Example of an Incomplete Repeated Measures Design: Effect of exercise on mood (Hansen, Stevens, & Coast, 2001 page 248 pb, page 236 hardback) Four levels of “exercise”, 0 (30 minutes of quiet resting), 10, 20, 30 min exercise on stationary bike. All participants did all levels one time each at one week intervals (over a 4 week period).
Rotation Method of generating a Latin Square • Quick and “dirty”, not the best method • Better method= “Diagram Balanced Latin Square” • Use a random arrangement of symbols for your conditions for your first row. A= 0 min, B=10 min, C=20 min, D=30 min
First Row: BCAD • For next row, put B at far right and slide rest of symbols over one to the left CADB • Now put C at far right and slide rest of symbols one to the left ADBC • For last row, put A at far right and slide rest of symbols one to the left DBCA
A= 0 min, B=10 min, C=20 min, D=30 min BCAD (1/4 subjects) CADB (1/4 subjects) ADBC (1/4 subjects) DBCA (1/4 subjects)
Complete Repeated Measures Design Definition • The same set of subjects is measured at all levels of the IVbut each subject experiences each level of the IV more than once.
Counterbalancing Complete Repeated Measures Designs: Block Randomization • In block randomization each block involves one occurrence of each level of the IV. The order of the levels in each block is randomly arranged. (hence, “block randomization”)
Generic example of a Block Randomization (4 level IV) • Four level IV: level A, level B, level C, level D. • Suppose we want 6 trials at each level • One block= a random order of the 4 levels (A,B,C,D), for example “BDAC” is one block. • We would need 6 blocks: BDAC DACB BADC CADB ACBD DBCA Each subject would be exposed to all 6 blocks. Each subject would experience each level (A,B,C,D) six times.
Research example of block randomization • Sackheim, Gur and Saucy (1978) (Page 232-233 of text) • Does one side of our face express emotion more intensely than the other?
Set of photos of people expressing emotions • Cut photos in half down middle and created: • Composite photos of two left sides (L) • Composite photos of two right sides (R) • Original photo (O) • One IV (type of photo) with three levels: O, L, R
One IV (type of photo) with three levels: O, L, R • Had different people pose expressing several different emotions (disgust, fear, joy etc) • Each participant viewed 54 photos, 18 O, 18L, and 18 R • Participants rated each photo on a 7-point scale indicating the intensity of the emotion expressed.

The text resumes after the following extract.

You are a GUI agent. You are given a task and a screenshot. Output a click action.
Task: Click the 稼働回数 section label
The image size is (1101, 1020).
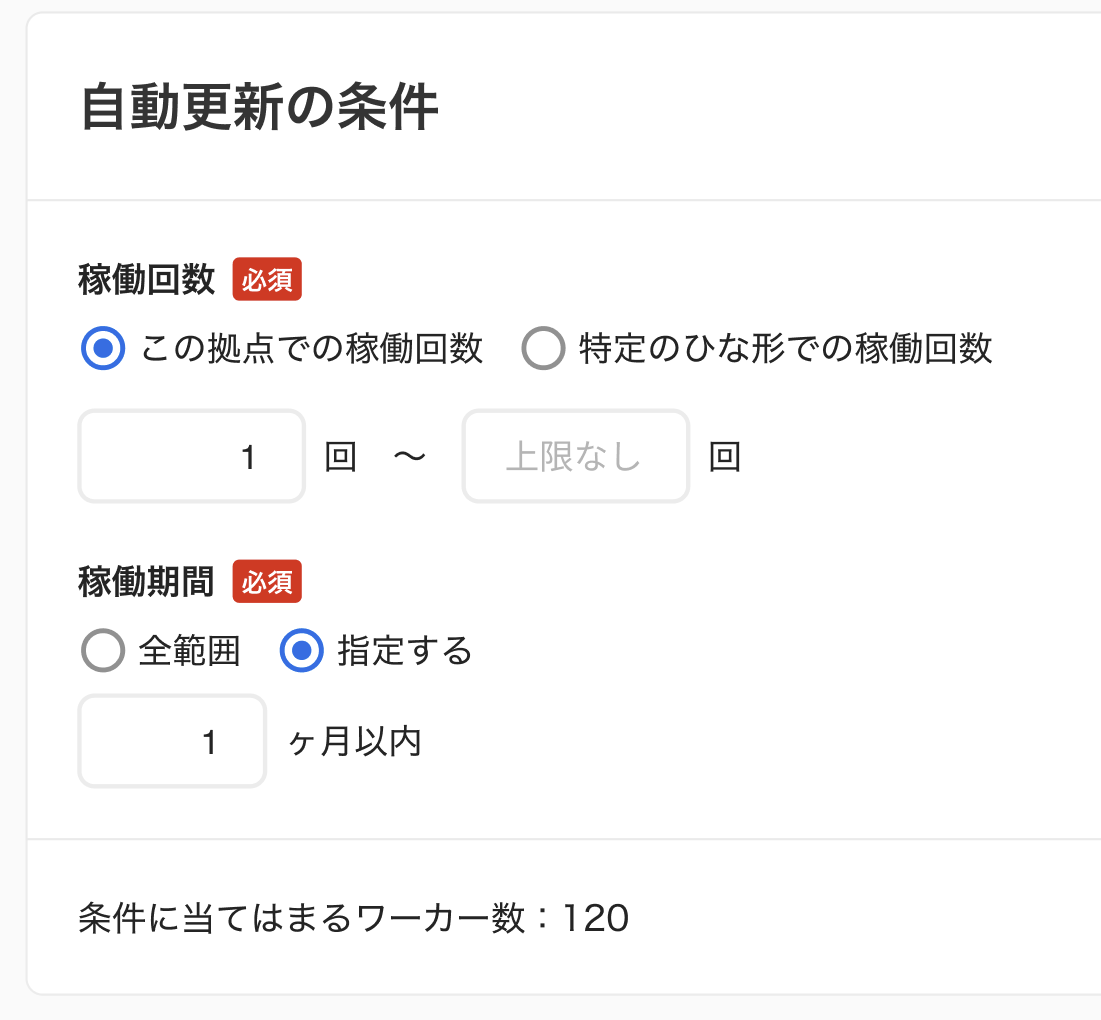point(146,279)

Photos ordered by “block randomization” • Each block contains one O, one L, and one R. • There were 18 blocks altogether with O,L, R randomly ordered in each block.
Which do you think showed most intense emotion? Left side(a), Original (b), or Right side (c)?
Findings: Most people judged left-side composite (L) as showing more intense emotion. We may display stronger emotion with the left side of our face. (controlled by right hemisphere of brain).